Nel 2000 è stato effettuato un radicale intervento di sistemazione alla Piazza Maggiore, cuore del quartiere di Mondovì Piazza. La “nuova” piazza non mi è mai piaciuta, l’eliminazione del giardino l’ho patita come un lutto e con molta fatica ho dovuto accettare quello che era successo.
Con la distruzione del giardino il piccolo monumento con la statua dedicata a Emilio Bertone di Sambuy è stato anche rimosso e ricollocato nel giardino del Belvedere.
Ogni qualvolta lo avvistavo, tra gli alberi, sotto la Torre Civica, avvertivo una frattura dolorosa con il mio vissuto. Intorno a quel monumento ho- giocato con tanti bambini come me, trasformandolo in uno spazio quasi magico.
La “sistemazione” della piazza mi ha sottratto una parte del mio vissuto, per cercare di esorcizzare e mitigare la perdita ho pensato di dare una nuova forza al vecchio monumento facendolo parlare. Ho provato a dare una forma ai miei ricordi, alle mie sensazioni e mi sono ritrovato a scrivere brevi frasi, immagini, momenti. Ho preparato 3 piccoli foglietti che ho incollato su un lato del monumento.
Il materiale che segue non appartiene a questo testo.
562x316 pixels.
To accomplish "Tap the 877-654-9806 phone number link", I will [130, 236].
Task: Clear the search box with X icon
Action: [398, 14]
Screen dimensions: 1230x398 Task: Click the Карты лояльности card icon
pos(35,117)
Questo piccolo intervento mi ha fatto scaturire delle nuove riflessioni, pensieri che si sono materializzati in altri foglietti, non era più il Monumento a parlarmi, ma anche il giardino del Belvedere.
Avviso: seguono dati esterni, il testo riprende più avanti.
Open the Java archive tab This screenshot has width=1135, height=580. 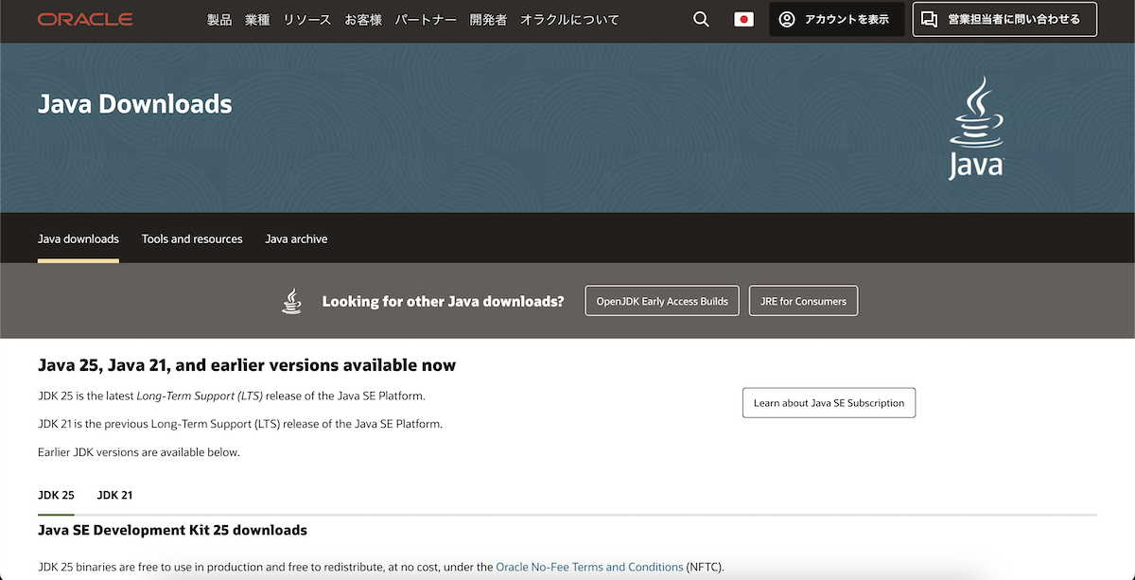pos(296,238)
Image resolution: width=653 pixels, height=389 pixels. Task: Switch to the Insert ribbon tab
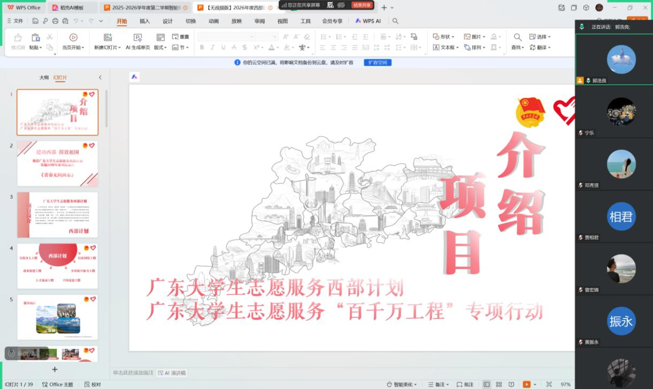pyautogui.click(x=145, y=21)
Ad una decina di metri dal monumento uno scivolo per bambini mi ha attirato e, sulle sue sponde di metallo ho incominciato nuovamente ad incollare i miei pensieri. Sulla sponda dello scivolo ci sono ormai 5 – 6 foglietti colorati con le mie poesie. Ci ho preso gusto, trovo nel mio studio una risma di striminziti fogli carta, sfridi di tipografia, diventano degli strani biglietti dove dipingo forme, macchie di colore, numeri, parole.
Tutti questi biglietti mi fanno pensare una storia, una piccola storia.
Il 1° maggio del 2010 mi ritrovo in Belvedere ad attaccare sugli alberi i biglietti e la storia. Biglietti e storia rimangono sugli alberi poche ore, perché un solerte vigile urbano me li farà rimuovere. Sulla sponda dello scivolo le mie poesie sono rimaste ancora per un annetto poi sono state imbiaccate di smalto rosso. Le prime poesie che avevo attaccato sul monumento si sono annerite e non sono più leggibili.
Nell’agosto del 2012 ho ripreso tutte le poesie che avevo scritto e le ho raccolte in un piccolo libricino che ho intitolato: “Una volta ho letto una storia”. Mi sono ritrovato a rileggere le cose scritte in quei giorni e mi rendo conto che il Monumento mi ha illuminato, ho visto la luce, come era capitato a John Belushi nella chiesa di Triple Rock. Quella tensione, quel disagio provocatomi dalla distruzione di Piazza Maggiore sono in realtà la consapevolezza della circolarità del tempo, della contraddizione del ricordo,della sua forza e contemporaneamente della sua impalpabile evanescenza.